Some cells in an adult animal do not divide, e.g., nerve cell, whereas many cells divide occasionally just to replace the cell lost due to injury or Cell death. Such type of cells remains in G0 phase.
The non-dividing cell enters the quiescent stage G0 stage of the cell cycle. In this phase, the cell remains metabolically active but do not proliferate unless they are called on to do so.
(ii). S Phase
‘S’ or synthesis phase is a phase in which synthesis or replication of DNA takes place. It is the phase in which cell double its DNA. For example, if the initial amount of DNA is denoted by 2C, then after the S phase the amount of DNA would become 4C. The amount of nucleic acid, i.e., DNA (genetic material) Doubles but the number of chromosomes remains the same. For example, if a diploid cell has 2n number of chromosome at G1 Phase, then even after S phase, the number of chromosome would remain to 2n. The existing DNA molecules act as template to synthesise new DNA molecules. The new DNA molecules forms the new chromatin fibres which remain attached in pair, the chromatin material condenses to form two sister chromatid which remain attached to each other through a centromere.
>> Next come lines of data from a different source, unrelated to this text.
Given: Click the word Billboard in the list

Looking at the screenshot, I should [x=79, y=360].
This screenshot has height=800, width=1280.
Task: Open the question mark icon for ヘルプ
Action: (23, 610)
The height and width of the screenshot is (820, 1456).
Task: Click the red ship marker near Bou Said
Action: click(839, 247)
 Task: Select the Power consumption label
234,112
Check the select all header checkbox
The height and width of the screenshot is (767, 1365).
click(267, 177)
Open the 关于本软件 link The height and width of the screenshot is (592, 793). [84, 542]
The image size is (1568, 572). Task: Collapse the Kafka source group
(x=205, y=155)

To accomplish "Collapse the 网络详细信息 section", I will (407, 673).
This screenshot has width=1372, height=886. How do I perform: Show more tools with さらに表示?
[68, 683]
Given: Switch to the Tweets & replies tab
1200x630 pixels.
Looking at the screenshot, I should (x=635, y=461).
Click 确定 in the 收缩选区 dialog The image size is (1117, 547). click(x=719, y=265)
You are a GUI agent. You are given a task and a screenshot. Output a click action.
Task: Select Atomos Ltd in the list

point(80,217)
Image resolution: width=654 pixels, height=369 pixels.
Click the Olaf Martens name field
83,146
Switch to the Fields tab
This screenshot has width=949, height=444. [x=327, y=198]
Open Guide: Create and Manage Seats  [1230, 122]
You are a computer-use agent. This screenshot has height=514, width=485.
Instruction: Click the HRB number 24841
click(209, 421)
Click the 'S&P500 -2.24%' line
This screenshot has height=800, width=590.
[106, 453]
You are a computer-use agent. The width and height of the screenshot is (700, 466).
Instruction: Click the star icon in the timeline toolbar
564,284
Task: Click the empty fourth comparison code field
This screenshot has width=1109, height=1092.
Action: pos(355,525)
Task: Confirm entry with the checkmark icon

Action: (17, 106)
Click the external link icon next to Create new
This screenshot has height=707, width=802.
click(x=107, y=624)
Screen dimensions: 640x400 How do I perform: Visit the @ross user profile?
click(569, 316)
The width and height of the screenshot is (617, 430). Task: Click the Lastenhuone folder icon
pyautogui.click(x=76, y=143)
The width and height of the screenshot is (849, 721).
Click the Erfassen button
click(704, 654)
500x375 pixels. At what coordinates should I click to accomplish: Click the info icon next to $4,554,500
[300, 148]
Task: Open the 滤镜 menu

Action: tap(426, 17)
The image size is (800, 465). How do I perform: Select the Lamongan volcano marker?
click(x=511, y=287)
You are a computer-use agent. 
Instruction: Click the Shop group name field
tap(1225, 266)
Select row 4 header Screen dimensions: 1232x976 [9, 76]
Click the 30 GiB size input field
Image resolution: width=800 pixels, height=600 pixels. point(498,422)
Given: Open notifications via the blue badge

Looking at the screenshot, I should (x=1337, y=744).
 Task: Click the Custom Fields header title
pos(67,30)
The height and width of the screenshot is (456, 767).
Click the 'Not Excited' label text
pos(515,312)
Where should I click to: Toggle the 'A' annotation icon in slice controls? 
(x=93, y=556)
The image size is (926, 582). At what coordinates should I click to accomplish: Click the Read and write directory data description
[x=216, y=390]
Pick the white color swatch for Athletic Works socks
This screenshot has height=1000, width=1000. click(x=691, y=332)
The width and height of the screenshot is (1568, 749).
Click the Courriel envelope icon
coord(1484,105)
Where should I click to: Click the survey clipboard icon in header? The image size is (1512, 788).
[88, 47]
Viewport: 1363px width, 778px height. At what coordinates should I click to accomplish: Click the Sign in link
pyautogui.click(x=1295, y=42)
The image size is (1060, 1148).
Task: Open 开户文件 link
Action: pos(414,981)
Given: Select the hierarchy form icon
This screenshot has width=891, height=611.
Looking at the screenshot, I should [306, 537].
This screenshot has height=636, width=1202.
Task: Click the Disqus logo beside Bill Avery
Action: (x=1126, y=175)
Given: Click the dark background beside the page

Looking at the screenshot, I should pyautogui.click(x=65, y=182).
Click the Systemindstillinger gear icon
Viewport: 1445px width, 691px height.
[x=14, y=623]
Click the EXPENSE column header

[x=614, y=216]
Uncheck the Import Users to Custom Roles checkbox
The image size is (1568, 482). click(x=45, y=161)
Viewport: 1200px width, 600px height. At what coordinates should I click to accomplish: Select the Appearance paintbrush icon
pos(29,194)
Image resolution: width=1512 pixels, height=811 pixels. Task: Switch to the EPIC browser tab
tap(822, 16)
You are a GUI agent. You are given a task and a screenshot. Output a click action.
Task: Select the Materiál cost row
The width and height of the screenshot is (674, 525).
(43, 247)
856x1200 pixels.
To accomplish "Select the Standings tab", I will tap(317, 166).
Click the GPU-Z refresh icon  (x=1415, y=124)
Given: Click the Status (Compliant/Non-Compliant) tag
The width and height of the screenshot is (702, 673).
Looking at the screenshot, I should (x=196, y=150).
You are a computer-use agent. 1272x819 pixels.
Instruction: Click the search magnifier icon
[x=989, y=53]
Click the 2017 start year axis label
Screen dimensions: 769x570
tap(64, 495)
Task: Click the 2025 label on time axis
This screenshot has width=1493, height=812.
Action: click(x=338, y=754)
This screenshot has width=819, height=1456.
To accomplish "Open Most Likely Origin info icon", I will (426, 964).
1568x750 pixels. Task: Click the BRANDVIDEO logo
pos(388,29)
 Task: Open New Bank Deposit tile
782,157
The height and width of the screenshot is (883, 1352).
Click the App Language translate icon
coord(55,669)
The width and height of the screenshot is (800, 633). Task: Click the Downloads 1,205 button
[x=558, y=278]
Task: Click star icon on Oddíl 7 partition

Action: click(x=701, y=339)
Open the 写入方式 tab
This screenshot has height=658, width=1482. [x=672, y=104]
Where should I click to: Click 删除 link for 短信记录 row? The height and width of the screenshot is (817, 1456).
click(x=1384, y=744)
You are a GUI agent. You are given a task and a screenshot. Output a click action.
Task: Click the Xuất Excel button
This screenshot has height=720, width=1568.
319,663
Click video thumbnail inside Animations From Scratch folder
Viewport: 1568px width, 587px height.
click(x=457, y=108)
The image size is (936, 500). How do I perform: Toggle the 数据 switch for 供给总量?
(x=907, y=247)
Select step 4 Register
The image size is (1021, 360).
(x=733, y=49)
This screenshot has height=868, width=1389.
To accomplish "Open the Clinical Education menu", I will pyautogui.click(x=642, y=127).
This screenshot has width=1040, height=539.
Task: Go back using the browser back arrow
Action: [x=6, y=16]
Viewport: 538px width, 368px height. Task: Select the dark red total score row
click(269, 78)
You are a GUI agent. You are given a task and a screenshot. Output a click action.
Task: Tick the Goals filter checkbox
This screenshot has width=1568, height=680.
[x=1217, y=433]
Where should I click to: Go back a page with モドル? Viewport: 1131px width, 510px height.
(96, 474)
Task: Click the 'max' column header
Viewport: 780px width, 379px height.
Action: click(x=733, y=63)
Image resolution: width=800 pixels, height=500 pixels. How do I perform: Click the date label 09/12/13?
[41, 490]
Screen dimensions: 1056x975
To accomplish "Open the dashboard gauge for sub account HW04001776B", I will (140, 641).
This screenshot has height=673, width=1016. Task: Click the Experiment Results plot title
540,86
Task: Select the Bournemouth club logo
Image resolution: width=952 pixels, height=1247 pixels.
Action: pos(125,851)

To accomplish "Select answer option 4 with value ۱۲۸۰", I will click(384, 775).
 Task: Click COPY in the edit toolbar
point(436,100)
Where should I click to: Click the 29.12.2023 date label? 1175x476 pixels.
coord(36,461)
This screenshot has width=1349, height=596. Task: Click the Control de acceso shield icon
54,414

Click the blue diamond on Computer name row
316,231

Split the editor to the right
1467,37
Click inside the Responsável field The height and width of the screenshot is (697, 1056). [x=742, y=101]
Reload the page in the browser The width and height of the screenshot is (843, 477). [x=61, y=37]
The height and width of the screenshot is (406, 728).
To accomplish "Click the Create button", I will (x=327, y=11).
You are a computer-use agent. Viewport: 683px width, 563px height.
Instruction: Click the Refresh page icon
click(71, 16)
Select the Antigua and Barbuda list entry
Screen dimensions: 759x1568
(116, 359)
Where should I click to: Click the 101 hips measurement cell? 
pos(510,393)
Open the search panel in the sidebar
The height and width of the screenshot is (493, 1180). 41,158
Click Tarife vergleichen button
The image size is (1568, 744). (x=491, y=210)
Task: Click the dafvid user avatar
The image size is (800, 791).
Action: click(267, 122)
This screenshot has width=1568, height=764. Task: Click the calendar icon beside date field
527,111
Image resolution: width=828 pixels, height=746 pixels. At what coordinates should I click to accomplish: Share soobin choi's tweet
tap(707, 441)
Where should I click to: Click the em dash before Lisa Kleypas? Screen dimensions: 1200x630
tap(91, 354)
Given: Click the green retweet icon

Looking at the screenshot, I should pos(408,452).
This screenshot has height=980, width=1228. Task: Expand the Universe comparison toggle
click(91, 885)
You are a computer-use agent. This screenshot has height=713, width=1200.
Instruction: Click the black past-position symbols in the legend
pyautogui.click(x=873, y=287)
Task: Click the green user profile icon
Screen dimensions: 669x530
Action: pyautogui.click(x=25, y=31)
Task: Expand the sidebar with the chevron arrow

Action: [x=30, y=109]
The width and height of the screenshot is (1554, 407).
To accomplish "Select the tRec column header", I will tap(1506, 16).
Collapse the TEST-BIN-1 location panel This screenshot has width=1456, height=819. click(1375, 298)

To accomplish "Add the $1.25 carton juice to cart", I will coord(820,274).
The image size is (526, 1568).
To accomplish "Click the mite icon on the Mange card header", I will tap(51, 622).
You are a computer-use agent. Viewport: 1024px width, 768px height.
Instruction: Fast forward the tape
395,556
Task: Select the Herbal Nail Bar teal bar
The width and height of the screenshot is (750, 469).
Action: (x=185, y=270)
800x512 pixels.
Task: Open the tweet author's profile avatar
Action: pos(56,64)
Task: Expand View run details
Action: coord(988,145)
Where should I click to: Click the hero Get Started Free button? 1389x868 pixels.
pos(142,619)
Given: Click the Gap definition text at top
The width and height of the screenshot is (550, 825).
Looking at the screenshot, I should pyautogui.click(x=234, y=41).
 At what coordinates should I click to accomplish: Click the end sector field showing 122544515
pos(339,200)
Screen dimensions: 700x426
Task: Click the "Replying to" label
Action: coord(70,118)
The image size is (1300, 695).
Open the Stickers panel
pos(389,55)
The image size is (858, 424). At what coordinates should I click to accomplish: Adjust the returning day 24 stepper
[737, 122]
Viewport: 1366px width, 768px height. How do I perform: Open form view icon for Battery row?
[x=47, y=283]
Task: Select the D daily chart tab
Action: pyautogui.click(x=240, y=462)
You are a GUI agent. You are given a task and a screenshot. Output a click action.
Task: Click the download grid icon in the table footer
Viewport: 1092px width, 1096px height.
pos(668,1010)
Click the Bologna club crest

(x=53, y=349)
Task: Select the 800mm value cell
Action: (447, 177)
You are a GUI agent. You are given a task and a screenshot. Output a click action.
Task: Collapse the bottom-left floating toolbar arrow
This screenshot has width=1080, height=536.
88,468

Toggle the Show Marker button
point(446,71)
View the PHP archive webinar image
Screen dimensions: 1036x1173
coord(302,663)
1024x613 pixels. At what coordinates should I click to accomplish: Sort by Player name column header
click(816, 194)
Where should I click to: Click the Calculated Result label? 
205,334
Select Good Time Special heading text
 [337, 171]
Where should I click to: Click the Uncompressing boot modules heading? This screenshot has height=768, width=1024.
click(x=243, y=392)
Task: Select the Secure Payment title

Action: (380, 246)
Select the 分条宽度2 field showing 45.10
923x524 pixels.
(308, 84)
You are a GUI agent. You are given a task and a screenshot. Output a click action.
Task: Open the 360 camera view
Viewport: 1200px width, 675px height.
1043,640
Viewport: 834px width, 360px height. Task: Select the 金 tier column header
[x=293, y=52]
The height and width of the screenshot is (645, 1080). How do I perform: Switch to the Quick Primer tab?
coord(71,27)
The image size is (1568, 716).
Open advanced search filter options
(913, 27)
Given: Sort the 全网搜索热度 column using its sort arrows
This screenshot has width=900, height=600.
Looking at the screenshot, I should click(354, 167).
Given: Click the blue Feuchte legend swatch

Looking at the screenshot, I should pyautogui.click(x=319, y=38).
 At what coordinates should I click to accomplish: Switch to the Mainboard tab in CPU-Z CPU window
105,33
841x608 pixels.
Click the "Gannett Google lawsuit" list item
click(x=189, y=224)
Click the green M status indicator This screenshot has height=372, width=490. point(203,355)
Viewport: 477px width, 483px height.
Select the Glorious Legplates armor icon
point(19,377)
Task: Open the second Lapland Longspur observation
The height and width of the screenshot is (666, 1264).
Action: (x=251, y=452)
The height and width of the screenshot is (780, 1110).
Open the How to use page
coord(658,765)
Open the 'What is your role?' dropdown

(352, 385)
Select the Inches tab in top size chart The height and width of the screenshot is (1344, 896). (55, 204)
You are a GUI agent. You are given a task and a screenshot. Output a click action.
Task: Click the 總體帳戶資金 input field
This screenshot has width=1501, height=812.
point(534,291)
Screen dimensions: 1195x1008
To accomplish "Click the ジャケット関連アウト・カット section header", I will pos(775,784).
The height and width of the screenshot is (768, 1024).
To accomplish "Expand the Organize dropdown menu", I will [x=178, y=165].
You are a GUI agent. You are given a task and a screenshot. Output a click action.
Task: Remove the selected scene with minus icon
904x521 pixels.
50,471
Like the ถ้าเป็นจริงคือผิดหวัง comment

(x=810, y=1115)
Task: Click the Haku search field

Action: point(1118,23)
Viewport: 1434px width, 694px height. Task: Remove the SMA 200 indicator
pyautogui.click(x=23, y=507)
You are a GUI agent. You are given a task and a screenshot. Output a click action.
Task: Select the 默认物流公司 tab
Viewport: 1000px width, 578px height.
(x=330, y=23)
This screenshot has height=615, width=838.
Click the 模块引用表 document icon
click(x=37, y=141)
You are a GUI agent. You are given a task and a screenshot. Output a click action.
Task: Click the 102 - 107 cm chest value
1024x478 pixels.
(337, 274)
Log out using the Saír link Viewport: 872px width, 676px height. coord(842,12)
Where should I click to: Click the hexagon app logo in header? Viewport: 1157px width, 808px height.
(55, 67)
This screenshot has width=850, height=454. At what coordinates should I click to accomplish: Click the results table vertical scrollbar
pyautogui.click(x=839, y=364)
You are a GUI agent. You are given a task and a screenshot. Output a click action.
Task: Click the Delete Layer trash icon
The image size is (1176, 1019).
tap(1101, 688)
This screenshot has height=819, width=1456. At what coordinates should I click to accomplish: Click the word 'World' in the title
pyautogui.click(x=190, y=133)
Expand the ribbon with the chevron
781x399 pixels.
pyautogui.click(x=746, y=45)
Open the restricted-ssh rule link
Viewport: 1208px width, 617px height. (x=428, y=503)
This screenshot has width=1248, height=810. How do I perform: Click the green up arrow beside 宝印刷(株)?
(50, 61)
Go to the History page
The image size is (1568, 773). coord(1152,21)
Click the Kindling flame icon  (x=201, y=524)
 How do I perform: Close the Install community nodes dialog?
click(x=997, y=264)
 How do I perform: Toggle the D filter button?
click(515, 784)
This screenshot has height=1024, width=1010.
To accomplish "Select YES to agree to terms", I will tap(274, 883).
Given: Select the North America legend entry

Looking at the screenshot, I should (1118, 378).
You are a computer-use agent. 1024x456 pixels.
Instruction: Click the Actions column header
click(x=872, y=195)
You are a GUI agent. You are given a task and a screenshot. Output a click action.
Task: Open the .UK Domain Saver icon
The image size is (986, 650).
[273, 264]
It holds the two sister chromatid together.
In animal cell, during the S phase, DNA replication begins in the nucleus, and the centrioles duplicate in the cytoplasm. Centrioles are required during the M phase. The centrioles are absent in the plant cell.
(iii). G2 Phase
G2 phase or Gap2 phase is the second phase present between S and M phase. Tubulin Protein synthesis take place. Mitochondria, chloroplast and Golgi bodies duplicate in this phase.
The DNA synthesis stops in this phase but cell synthesizes RNA, proteins etc. require during the next phase. In animals, mitotic division is only seen in a diploid somatic cells, whereas in plant cells, mitotic division is seen in both haploid and diploid cells.